All email, automated or not, is sent with valid DKIM and SPF headers from static IP addresses registered with ARIN under an appropriate corporate entity. Reverse DNS matches the sender domain in some cases, but not in others as we have very small IP ranges.
Despite this correct and responsible use of email, customers, vendors and personal contacts still need to be sometimes told to “check your spam folder”.
Of course the big providers like Google, Microsoft and Yahoo! also do things in a technically correct fashion, but because of their large subscriber bases they receive special treatment by anti-spam filters. They also have technical teams that can chase down and correct IP and other blacklist issues.
Medium- and large-sized organizations can simply pay another company like Return Path to take care of these issues and improve their reputation with the makers of spam filters.
But what’s the little guy with a limited budget to do, and what to Bitcoins have to do with it?
A while back I was very interested in Bitcoins. I never really got into mining, and I haven’t done any significant transactions using the digital currency. However the algorithm of mining Bitcoins and the inherent security is simply elegant, despite its necessarily brute-force nature.
I imagine that such an approach could be used towards email authentication.
I’m not a cryptography expert (nor even nearly so), but I propose that there be a new score for email reputation that’s directly related to the computational power that went into sending the message. Perhaps, to borrow from Bitcoin mining, the score would be proportional to the value of the SHA256 hash that signed the message. In other words, the more computational work that went into finding the lowest possible hash value, the better the message would score as ham.
Needless to say, it would be prohibitively expensive (computationally and therefore fiscally) for spammers to send out millions of emails using such a mechanism, and that’s rather the point.
This approach would likewise be impractical for large organizations and legitimate bulk senders, but they can already afford their good reputations. So I’m not suggesting that we supplant all spam scoring with this approach, but merely that it become one more tool in the box, but one that specifically benefits smaller organizations and individuals with personal email servers.
The implementation should be straight forward, and should not be computationally taxing on the receiver of the message.
My first thought is to leverage DKIM. Imagine that an email contains the headers shown below, the first being a standard DKIM header (from my personal email), with the second a new header. I’ve put the initialism MSMR in the header name as a placeholder. It is short for: Message Signature Mining Reputation. Perhaps not the best name in the world, but it will do for now.

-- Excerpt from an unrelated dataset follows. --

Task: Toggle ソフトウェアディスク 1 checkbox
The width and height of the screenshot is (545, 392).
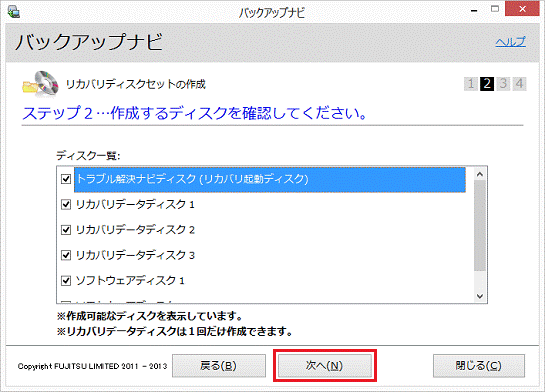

DKIM-Signature: v=1; a=rsa-sha256; c=relaxed/simple; d=rosenber.gs; s=default; t=1348858150; bh=TUWh0I0EJ9E4V2T3OjQaYKWWoMdOzHN8R8m+SrSZG6M=; h=Date:From:To:Message-ID:Subject:MIME-Version:Content-Type; b=PCy4cbsWMeTWfcHO2Xk9wkXpvKp6vgXCfbm1dVoopDBOTnybRZL88PqrQ6LISkMDT 8tmS24ETegBqav81dGAF4YdkzE9DNj623JPB0/lsJsDCPXY8yWTSznG9B0txzs9wJN msqKfx5ImU/w5npzv5M28g88H6mYKRzloJlcHpFo= MSMR-Key: v=1; a=rsa-sha256; n=ba4f33 h=00000000000f15dbc2960b082dbf914e97198c8b12abc542a15f74a2a0fab1d4
In the MSMR-Key header, key/value pairs are used in the same way as in the DKIM-Signature header. v and a are likewise similar to those in DKIM to respectively indicate the version of MSMR and the hashing algorithm used.
The tag n holds the nonce value, an integer that is incremented for each attempt to generate a low-valued h, the hash of the DKIM-Signature’s b (base64-encoded signature) field appended to the nonce value.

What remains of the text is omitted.